Non si tratta di essere romantici. È solo che amo il Natale.
Mi è sempre piaciuta la festa in sé, non per ricevere regali né perché si va in chiesa “fingendo” di essere contenti di non essere altrove.
Mi piace il natale perché inconsciamente mi aiuta a sentirmi migliore, mi spinge a comportarmi diversamente rispetto al solito.
È una festa in cui non mi sento di pensare a me, di trascorrere le giornate come voglio. Nel mese di dicembre esistono gli amici a cui fare il regalo, i famigliari con cui non discutere, gli auguri gratis.

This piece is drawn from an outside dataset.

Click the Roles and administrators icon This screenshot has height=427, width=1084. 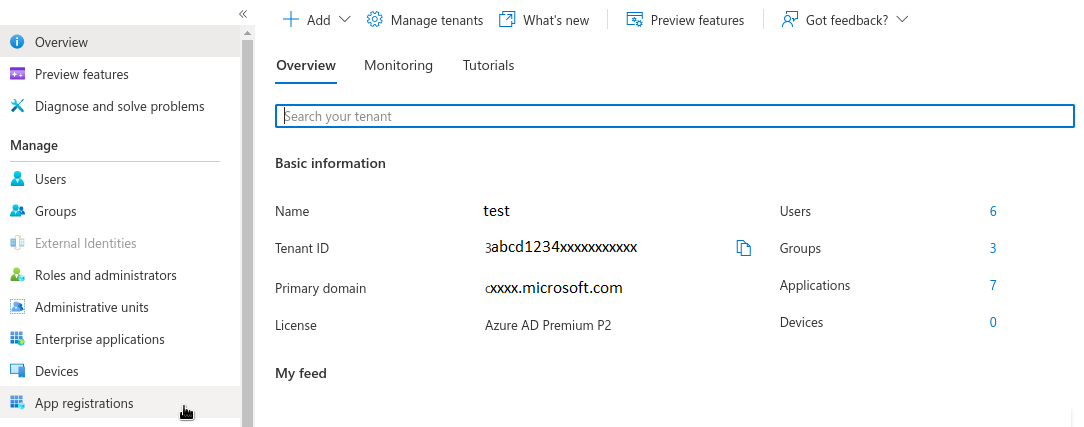coord(17,275)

Perché il regalo per un amico non è soltanto qualcosa di commerciale e ipocrita, ma significa pensare a quella persona, dedicarle del tempo, scegliere, girare, scambiare, vedersi in compagnia di una tazza di tè. È un ricordo che porterai quando cambierai casa o che ti farà pensare ad una persona lontana.
Il regalo è anche un legame.

Il natale per me è rivedere chi mi manca, non trattenere le lacrime (sentendosi stupide) dopo che l’amica che non vedi da soli due mesi viene a casa tua per salutarti, è uscire più spesso con la tua famiglia.

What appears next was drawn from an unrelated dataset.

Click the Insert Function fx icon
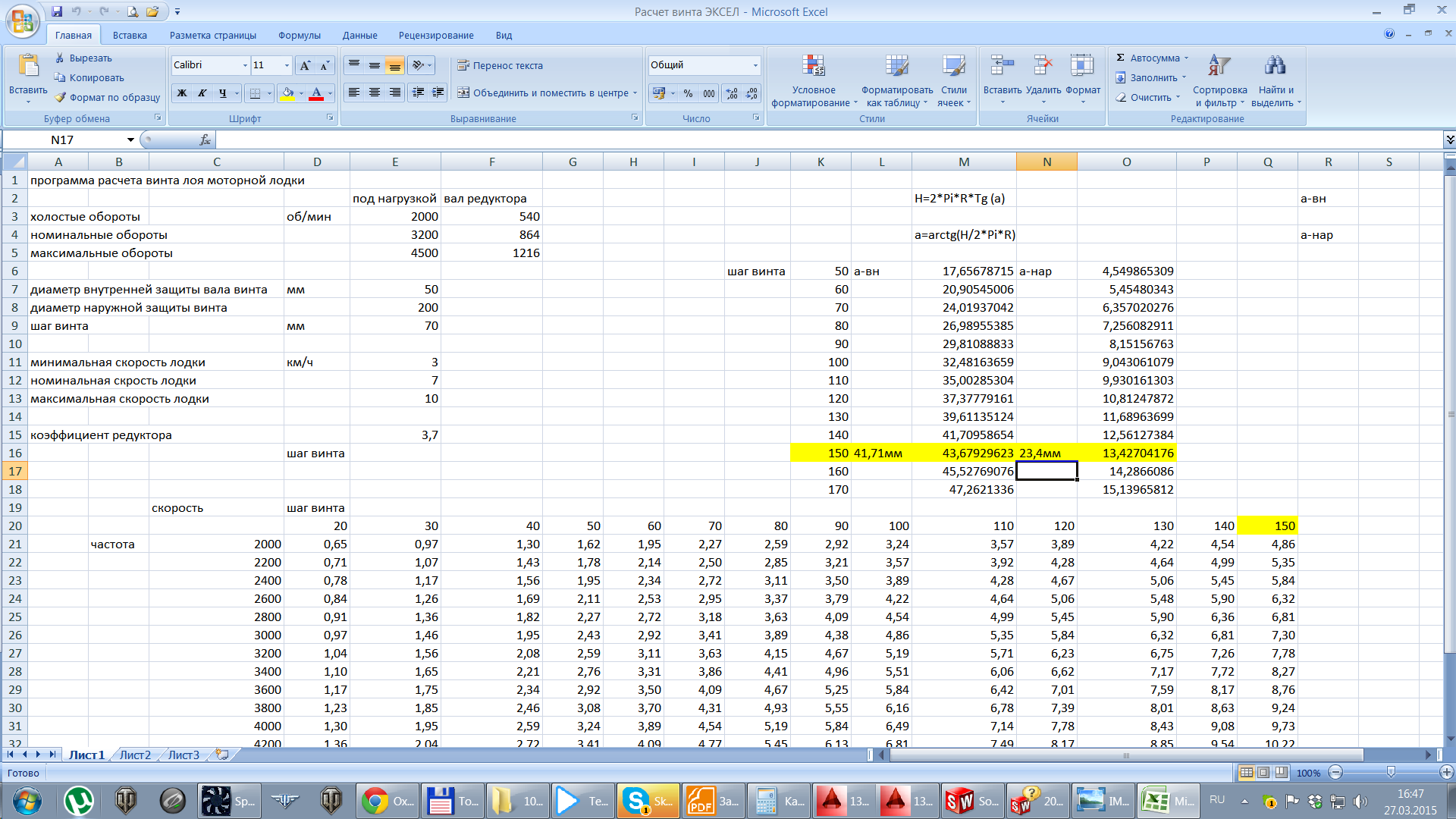The height and width of the screenshot is (819, 1456). (x=205, y=140)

Talvolta si critica una festa perché la si pensa solo per il suo lato commerciale, ma per me non è così.
Mi rende felice fare gli auguri a chi mi conosce poco, ma con chi condivido una parte della mia vita, non mi pesa uscire in giro e sentire canzoni natalizie e sconosciuti con pacchetti tra le mani; adoro scambiare i regali, commercializzarmi un po’, sorridere più volte al giorno.

E non perché sono buonista.
Per me il natale è questo, e a tutti (anche se non vi conosco di persona) auguro di trascorrere delle feste ricche di serenità.